Esse é o pensamento que domina o ambiente futebolístico e não o que deveria ter ou ser utilizado!!!
Leia com calma!!!
Presta atenção....rs

anacrisalmeida
Tudo foi dito pela anacrisalmeida e o Daniel e só para acrescentar a falta de identidade com o continente reflete nas seleções africanas, além de se exportador de jogadores jovens sem possuir raíz econômica, política e social nos países africanos, há exceções como o Weah e o Drogba, que fazem atitudes humanitárias dentro do continente africano.

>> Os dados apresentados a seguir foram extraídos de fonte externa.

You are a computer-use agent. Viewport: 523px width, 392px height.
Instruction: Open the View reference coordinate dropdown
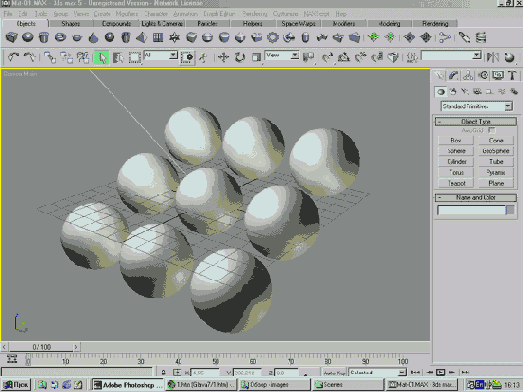pos(282,55)
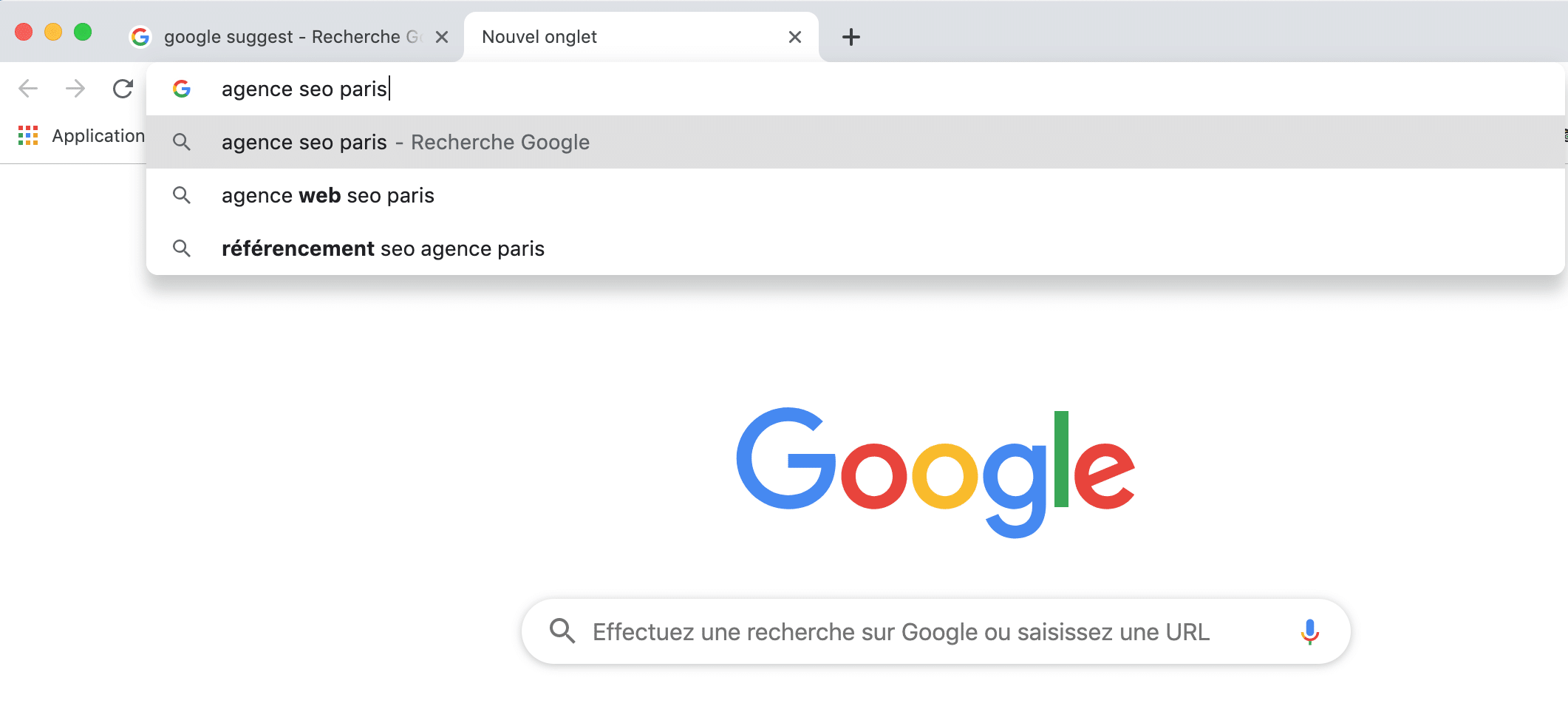The image size is (1568, 723).
Task: Close the 'google suggest' tab
Action: click(442, 37)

No Brasil e nos outros países campeões do mundo houve importação de jogadores que trouxeram qualidades aos seus certames internacionais, diferentes dos clubes africanos que só os países do norte da África conseguem ter exitos intercontinentais.
No Brasil por exemplo pouca gente sabe de um técnico estrangeiro que mudou a mentalidade tática para sermos campeões em 1958 seu nome Bella Guttman, considerado por muitos um grande técnico e por saber lidar com jogadores importados dentro de um país, fez isto no Brasil, Uruguay e em Portugal.
Marcão meus parabéns por seus artigos de Copa do Mundo.
Anônimo disse…
Excelente texto. Porém peca ao mencionar a europa como algo com identidade...ok, existe a uniao europeia mas longe de uma identidade unica...ou os portugueses pensam iguais aos suecos? e os franceses e alemaes??